## Records to process
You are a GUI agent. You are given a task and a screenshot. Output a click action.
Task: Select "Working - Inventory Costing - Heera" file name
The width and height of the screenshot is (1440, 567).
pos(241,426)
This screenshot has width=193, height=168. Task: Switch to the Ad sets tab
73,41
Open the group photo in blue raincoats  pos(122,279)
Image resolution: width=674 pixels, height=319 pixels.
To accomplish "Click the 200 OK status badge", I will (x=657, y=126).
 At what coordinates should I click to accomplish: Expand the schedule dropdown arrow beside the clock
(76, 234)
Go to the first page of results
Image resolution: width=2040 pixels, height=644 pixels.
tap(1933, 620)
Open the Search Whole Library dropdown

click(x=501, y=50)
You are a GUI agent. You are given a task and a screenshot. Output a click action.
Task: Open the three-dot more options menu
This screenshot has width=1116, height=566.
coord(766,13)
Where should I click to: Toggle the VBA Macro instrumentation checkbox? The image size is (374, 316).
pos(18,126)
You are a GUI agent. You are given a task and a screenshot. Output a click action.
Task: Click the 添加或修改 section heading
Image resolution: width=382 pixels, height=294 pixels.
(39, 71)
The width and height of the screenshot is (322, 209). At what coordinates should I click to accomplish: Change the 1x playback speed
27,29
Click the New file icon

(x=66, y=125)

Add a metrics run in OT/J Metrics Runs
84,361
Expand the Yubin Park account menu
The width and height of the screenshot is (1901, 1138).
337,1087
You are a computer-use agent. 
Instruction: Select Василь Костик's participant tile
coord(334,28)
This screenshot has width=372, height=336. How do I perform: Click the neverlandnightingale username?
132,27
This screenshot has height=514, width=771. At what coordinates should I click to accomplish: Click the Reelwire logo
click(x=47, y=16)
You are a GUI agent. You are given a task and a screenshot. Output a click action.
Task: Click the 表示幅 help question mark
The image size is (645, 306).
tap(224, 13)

## Your objective
Find every line in the rows above that contains the string "should", matching case exactly, and copy each one out in full.

## Problem solution
 At what coordinates should I click to accomplish: Expand the schedule dropdown arrow beside the clock
Where should I click to: Toggle the VBA Macro instrumentation checkbox? The image size is (374, 316).
The width and height of the screenshot is (322, 209). At what coordinates should I click to accomplish: Change the 1x playback speed
This screenshot has height=514, width=771. At what coordinates should I click to accomplish: Click the Reelwire logo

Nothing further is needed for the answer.